Добавить в цитаты Настройки чтения

Страница 48 из 69



Они помчались по дороге, огибавшей кремнистую Эльвирину гору, и бешеный стук копыт перекатывался дробным эхом от скалы к скале. На скаку они видели, как в ответ на сигнальный огонь Альгамбры факелами зажигались atalayas – подзорные башни в горах.

– Вперед! Вперед! – кричал вероотступник и сыпал проклятьями. – К мосту! К мосту, пока там еще не всполошились!

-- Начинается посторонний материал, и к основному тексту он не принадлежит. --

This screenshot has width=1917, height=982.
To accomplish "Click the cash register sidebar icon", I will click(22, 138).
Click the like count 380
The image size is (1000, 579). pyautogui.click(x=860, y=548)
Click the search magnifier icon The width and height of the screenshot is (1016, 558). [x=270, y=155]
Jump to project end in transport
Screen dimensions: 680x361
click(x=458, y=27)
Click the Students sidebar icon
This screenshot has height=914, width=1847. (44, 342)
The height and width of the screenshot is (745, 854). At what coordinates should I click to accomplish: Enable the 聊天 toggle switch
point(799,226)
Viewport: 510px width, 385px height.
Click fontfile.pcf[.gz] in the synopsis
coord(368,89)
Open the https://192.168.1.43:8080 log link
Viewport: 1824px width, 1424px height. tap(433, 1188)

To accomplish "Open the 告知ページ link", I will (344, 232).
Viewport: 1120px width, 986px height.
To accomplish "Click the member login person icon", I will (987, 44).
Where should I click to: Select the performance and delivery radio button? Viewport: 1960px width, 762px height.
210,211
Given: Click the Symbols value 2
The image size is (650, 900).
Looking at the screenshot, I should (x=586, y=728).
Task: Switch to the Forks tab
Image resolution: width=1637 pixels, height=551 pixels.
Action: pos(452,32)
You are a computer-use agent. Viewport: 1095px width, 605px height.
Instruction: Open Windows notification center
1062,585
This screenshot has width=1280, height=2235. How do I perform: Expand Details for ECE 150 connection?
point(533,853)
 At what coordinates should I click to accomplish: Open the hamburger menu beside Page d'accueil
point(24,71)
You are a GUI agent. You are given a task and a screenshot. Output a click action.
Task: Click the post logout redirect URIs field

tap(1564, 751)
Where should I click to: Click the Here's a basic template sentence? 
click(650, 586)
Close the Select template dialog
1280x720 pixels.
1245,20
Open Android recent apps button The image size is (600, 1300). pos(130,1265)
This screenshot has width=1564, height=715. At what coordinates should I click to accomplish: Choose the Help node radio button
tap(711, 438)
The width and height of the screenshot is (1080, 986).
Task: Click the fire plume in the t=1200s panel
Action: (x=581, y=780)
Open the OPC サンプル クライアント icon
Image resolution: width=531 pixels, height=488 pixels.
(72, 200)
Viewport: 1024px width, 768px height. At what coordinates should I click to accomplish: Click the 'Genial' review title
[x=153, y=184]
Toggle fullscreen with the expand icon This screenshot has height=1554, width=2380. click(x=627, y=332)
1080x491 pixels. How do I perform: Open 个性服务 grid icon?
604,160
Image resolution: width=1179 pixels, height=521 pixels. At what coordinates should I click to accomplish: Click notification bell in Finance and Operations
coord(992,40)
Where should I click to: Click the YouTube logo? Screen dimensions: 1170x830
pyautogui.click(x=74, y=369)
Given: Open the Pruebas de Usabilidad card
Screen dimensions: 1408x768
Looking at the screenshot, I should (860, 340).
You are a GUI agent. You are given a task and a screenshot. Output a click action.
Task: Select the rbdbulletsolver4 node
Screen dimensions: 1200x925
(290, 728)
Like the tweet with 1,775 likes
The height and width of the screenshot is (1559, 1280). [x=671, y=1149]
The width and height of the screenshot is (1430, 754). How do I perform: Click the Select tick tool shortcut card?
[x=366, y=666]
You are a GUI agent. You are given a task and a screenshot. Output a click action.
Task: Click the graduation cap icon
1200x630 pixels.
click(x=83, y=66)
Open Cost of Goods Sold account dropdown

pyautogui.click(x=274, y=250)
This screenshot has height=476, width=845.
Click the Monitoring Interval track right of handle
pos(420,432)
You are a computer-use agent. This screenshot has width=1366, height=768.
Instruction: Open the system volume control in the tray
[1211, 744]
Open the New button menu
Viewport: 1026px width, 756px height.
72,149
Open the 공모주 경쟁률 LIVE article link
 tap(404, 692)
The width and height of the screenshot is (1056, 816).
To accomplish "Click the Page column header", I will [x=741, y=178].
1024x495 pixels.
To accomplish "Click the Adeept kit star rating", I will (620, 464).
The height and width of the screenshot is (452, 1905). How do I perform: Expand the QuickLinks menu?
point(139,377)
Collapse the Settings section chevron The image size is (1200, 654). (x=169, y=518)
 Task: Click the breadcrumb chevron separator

Они вынеслись из-за отрога к знаменитому мосту Дос Пинос, нависшему над яростным потоком, нередко багровым от христианской и мусульманской крови. И замерли: башня у моста была в огнях, отблескивали латы и копья стражи. Вероотступник вздыбил коня, поднялся в стременах и огляделся; затем сделал знак рыцарям, свернул вниз с дороги, проскакал вдоль реки и ринулся в воду. Рыцари крикнули царевнам, чтоб те держались покрепче, и последовали за ним. Их подхватило потоком; кругом кипели волны, но прекрасные царевны прильнули к своим рыцарям и ни разу даже не вскрикнули. Рыцари счастливо переправились, и вероотступник повел их сквозь горы в обход проезжих дорог глухими, тайными тропами и дикими ущельями. Короче сказать, они наконец добрались до древнего града Кордовы; возвращение рыцарей на родину, в объятия друзей, отпраздновали с превеликой пышностью, подобающей столь знатным кабальеро. Прекрасные царевны были немедля приняты в лоно церкви и, сделавшись по всей форме христианками, с богом пошли под венец.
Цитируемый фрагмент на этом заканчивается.